— Work instructions —
Copy out all lines of the material below in which "agent" occurs.

— Records supplied —
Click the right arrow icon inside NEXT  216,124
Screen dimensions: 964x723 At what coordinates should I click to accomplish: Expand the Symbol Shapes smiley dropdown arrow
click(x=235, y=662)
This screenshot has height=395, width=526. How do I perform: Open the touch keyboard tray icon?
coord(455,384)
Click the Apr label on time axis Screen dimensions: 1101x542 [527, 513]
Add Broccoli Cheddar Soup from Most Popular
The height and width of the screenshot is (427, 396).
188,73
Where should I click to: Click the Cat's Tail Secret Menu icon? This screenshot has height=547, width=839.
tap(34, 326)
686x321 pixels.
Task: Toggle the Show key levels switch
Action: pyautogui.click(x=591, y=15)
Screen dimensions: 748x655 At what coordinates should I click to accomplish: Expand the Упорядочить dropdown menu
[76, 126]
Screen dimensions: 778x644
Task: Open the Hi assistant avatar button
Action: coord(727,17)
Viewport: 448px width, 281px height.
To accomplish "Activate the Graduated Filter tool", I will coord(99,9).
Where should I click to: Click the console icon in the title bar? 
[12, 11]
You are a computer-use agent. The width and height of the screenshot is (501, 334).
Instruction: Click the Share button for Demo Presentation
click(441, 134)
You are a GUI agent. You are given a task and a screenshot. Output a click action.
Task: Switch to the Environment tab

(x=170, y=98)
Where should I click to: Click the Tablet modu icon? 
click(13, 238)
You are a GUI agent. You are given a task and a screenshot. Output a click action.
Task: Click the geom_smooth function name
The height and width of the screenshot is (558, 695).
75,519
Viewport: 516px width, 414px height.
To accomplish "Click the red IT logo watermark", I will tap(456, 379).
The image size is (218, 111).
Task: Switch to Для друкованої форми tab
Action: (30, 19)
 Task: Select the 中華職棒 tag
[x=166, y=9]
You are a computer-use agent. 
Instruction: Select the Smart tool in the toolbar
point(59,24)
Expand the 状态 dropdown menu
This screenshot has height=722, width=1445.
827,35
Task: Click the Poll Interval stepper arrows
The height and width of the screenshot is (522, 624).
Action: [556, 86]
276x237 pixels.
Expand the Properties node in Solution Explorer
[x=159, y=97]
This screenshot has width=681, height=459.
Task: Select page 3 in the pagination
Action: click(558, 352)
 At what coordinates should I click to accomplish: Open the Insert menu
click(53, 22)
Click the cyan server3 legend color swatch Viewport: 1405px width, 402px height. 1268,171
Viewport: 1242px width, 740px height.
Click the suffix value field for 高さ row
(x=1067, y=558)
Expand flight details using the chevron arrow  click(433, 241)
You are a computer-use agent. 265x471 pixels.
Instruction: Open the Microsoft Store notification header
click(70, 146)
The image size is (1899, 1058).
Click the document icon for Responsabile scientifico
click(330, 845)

— Response —
You are a computer-use agent. The width and height of the screenshot is (501, 334).
You are a GUI agent. You are given a task and a screenshot. Output a click action.
You are a GUI agent. You are given a task and a screenshot. Output a click action.
You are a computer-use agent. 
You are a computer-use agent. 265x471 pixels.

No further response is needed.